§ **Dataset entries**
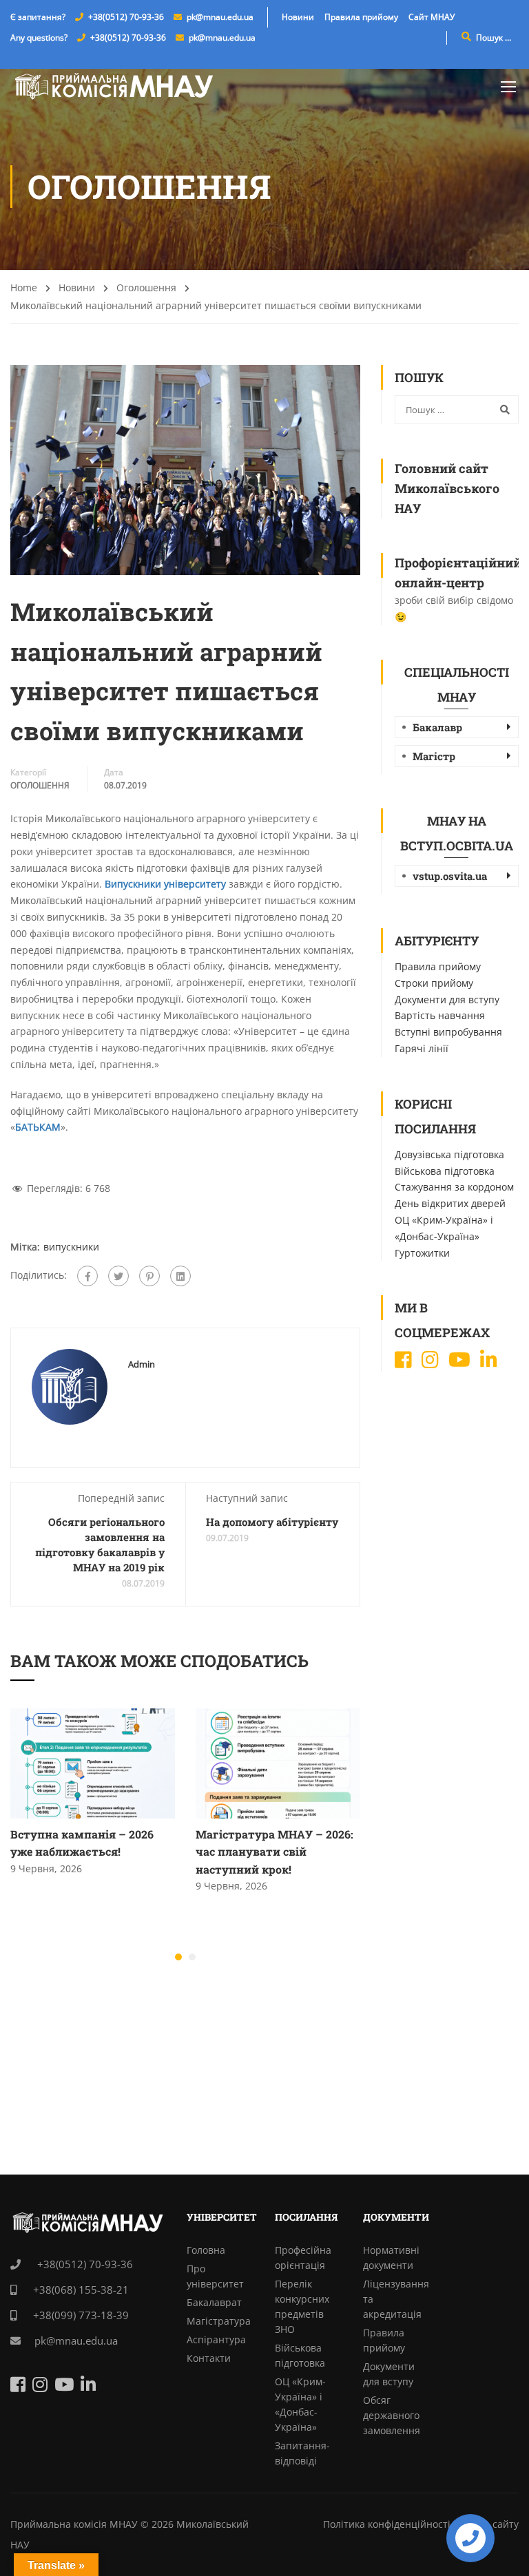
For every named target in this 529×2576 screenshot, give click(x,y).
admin (141, 1364)
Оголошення (146, 287)
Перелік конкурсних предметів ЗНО (302, 2306)
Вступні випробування (448, 1031)
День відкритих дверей (450, 1203)
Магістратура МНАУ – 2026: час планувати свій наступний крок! (274, 1851)
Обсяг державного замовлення (391, 2415)
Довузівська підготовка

§ **DIRECTIONS**
Starting at the line that contains "Вступні випробування (448, 1031)", output every remaining line of the data exactly, and stop after the last one.

§ **ANSWER TO THE EXERCISE**
Вступні випробування (448, 1031)
День відкритих дверей (450, 1203)
Магістратура МНАУ – 2026: час планувати свій наступний крок! (274, 1851)
Обсяг державного замовлення (391, 2415)
Довузівська підготовка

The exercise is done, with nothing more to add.